Dabei ist die Personalie Ziemiak eigentlich als Versöhnungssignal an den konservativen Parteiflügel gedacht. Ein Versuch Kramp-Karrenbauers, die CDU nach ihrer Wahl zur Vorsitzenden zu einen. Ziemiak gehört wie Merz und Spahn zum konservativen Flügel der CDU. Kramp-Karrenbauer ist eine Vertraute der Kanzlerin und gilt als Vertreterin eines politischen Kurses der Mitte.

Wie ist das schwache Ergebnis für Ziemiak zu erklären? Im Wettkampf um die Parteispitze hat der 33-Jährige, wie Merz aus dem Sauerland, die bisherige Generalsekretärin nicht unterstützt. Er sagte sogar ein vorheriges Angebot Kramp-Karrenbauers ab, im Falle ihrer Wahl zur Parteichefin Generalsekretär zu werden. Dass er nun doch ins Team von „AKK“ wechselt, nehmen ihm viele krumm, das dürfte ihn Stimmen gekostet haben. Hinter vorgehaltener Hand wird ihm ein „Zickzack-Kurs“ vorgeworfen. Ihm hätten Parteifreunde gesagt, er könne das Angebot doch nicht annehmen, sagt Ziemiak. Aber jetzt gehe es darum, „die Partei zu erneuern mit einem klaren Kurs und einer klaren Sprache“. Nach der Wahl spricht er von einem „ehrlichen Ergebnis“.

„Das wird ein hartes Stück Arbeit. Die Enttäuschungen sind da.“
Paul Ziemiak, Generalsekretär

Die Lager in der Partei „wieder zusammenzuführen“, müsse in den nächsten Wochen im Vordergrund stehen, sagt er. Dies werde aber „ein hartes Stück Arbeit“, denn: „Die Enttäuschungen sind da.“ Kramp-Karrenbauer sagt, an die Adresse von Merz und Spahn gerichtet: „Wir drei Kandidaten waren uns immer einig, dass jeder von uns Verantwortung dafür trägt, dass die Partei nach dieser Entscheidung zusammenhält.“ Sie setzt indes erste inhaltliche Akzente.

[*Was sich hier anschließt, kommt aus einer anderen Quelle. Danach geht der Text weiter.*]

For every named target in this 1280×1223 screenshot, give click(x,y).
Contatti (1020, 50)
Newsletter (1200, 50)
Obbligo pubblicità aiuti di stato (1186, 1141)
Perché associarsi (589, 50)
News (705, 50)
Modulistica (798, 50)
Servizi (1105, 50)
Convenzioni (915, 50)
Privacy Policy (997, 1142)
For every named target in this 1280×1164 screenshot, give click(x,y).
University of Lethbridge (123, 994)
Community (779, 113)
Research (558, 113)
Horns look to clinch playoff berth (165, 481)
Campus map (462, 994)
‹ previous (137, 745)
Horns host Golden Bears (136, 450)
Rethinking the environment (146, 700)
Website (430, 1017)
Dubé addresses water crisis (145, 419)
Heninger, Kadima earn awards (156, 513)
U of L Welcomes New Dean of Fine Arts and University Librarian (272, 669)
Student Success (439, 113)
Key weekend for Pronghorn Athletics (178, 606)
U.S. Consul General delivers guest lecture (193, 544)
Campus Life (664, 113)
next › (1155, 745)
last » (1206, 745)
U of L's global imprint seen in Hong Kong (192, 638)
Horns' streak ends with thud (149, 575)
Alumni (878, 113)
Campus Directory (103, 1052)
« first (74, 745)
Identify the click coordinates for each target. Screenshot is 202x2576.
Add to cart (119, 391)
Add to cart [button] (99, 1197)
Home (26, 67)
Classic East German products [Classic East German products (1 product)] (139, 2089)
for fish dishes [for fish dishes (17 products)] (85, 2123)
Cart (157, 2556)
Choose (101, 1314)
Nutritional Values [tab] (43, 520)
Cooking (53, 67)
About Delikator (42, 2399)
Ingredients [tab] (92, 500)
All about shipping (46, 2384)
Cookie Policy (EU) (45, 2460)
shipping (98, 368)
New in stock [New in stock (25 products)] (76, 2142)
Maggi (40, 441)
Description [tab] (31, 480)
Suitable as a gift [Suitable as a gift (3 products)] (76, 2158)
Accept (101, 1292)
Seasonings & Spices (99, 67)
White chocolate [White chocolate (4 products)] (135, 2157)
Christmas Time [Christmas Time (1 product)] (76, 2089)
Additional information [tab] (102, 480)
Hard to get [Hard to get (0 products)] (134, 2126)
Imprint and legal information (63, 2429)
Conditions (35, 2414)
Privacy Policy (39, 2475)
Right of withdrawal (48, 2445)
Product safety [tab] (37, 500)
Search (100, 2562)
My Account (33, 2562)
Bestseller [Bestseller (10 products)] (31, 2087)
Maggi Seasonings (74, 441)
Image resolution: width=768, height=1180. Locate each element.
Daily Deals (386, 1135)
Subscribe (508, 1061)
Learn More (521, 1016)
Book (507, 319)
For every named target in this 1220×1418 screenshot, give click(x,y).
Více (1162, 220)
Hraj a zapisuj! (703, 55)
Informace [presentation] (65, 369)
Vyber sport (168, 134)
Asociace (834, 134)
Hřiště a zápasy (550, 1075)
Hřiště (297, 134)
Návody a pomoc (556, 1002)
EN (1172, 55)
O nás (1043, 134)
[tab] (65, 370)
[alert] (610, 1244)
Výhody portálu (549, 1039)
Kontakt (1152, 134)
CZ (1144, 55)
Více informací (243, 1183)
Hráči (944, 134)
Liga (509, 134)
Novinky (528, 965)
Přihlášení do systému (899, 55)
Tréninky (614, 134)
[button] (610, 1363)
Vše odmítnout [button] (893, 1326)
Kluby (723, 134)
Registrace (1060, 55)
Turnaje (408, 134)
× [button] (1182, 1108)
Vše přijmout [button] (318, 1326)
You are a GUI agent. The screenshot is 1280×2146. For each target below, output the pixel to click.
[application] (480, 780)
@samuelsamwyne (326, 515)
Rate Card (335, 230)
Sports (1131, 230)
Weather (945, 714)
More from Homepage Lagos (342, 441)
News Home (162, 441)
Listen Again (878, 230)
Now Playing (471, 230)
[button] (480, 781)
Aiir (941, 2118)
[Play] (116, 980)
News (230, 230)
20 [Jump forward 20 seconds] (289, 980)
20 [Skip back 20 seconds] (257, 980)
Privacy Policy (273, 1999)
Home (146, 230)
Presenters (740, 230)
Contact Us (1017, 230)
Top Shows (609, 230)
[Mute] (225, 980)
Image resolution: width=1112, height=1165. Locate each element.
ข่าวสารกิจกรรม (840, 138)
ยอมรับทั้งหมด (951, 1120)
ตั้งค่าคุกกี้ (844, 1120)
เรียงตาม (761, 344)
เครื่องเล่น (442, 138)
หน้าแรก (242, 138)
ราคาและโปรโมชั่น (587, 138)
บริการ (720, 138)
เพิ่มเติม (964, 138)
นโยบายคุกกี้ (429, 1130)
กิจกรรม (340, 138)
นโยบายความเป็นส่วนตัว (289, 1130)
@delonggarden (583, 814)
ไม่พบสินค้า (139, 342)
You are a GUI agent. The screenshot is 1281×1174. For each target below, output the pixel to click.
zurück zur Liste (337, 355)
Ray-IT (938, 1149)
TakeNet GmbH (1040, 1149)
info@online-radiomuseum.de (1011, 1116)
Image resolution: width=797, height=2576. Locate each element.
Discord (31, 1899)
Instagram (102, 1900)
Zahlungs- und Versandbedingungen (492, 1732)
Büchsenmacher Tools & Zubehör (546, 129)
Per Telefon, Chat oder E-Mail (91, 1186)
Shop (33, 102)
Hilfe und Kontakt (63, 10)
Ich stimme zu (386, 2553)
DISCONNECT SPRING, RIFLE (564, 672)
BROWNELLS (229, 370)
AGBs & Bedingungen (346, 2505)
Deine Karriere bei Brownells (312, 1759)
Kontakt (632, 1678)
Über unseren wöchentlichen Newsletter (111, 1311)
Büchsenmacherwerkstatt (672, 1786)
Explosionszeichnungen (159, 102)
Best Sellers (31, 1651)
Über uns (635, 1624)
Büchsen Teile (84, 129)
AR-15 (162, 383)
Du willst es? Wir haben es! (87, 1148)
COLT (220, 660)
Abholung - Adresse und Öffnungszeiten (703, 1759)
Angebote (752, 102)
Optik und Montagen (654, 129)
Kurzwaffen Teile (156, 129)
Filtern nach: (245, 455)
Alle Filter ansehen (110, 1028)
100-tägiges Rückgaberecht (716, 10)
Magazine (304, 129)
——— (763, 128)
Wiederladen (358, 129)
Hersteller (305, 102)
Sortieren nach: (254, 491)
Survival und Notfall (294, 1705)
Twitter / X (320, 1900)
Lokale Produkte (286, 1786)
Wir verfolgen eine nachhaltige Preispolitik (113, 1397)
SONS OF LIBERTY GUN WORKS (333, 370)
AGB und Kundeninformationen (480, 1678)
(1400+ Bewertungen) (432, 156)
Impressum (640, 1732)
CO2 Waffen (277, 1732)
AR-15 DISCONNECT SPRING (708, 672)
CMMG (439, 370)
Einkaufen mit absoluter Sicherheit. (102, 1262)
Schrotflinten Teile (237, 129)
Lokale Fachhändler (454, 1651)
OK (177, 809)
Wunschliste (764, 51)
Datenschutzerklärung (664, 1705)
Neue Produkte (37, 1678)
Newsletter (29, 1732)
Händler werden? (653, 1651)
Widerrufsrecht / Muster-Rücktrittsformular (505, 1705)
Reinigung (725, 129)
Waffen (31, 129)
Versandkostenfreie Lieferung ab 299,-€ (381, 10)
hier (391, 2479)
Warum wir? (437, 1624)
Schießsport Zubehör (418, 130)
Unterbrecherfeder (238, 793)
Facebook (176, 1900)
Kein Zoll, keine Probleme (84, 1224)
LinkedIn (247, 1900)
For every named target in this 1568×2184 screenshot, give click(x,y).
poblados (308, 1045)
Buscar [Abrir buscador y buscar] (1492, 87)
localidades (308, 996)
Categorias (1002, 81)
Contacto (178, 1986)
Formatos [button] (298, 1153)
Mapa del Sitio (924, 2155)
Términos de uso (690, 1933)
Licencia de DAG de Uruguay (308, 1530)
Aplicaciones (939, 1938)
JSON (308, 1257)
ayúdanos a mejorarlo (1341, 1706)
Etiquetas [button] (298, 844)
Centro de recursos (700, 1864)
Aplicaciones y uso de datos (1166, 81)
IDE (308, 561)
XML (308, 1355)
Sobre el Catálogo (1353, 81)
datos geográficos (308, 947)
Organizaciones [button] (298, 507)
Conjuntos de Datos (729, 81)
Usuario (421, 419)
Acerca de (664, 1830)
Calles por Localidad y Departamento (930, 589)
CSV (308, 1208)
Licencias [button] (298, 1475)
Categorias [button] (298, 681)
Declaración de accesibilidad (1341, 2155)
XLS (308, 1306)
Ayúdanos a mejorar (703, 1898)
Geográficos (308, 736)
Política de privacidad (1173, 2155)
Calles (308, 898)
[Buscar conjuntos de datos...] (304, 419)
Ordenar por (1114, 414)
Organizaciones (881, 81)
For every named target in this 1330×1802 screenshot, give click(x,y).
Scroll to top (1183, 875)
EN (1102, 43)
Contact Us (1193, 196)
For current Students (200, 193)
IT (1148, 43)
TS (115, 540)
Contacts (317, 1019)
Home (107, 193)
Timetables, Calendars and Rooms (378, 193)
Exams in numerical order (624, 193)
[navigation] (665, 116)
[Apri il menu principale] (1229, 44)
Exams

Kramp-Karrenbauer kündigt für Januar ein Gespräch zur Flüchtlings- und Sicherheitspolitik an, an dem auch Kritiker des bisherigen Kurses teilnehmen sollen.

Zufrieden mit seiner Wahl dürfte indes Sachsen-Anhalts Ministerpräsident Reiner Haseloff sein. Er wird mit 88,9 Prozent erneut in den Bundesvorstand gewählt – das ist das zweitbeste Ergebnis.